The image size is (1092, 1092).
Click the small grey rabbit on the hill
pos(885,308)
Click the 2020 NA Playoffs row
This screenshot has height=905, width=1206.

◆ ◆ ◆ ◆

# REQUIREMENTS
Copy every one of the rows above, keeping each word and number unchanged.

# EXERCISE SOLUTION
The image size is (1092, 1092).
Click the small grey rabbit on the hill
pos(885,308)
Click the 2020 NA Playoffs row
This screenshot has height=905, width=1206.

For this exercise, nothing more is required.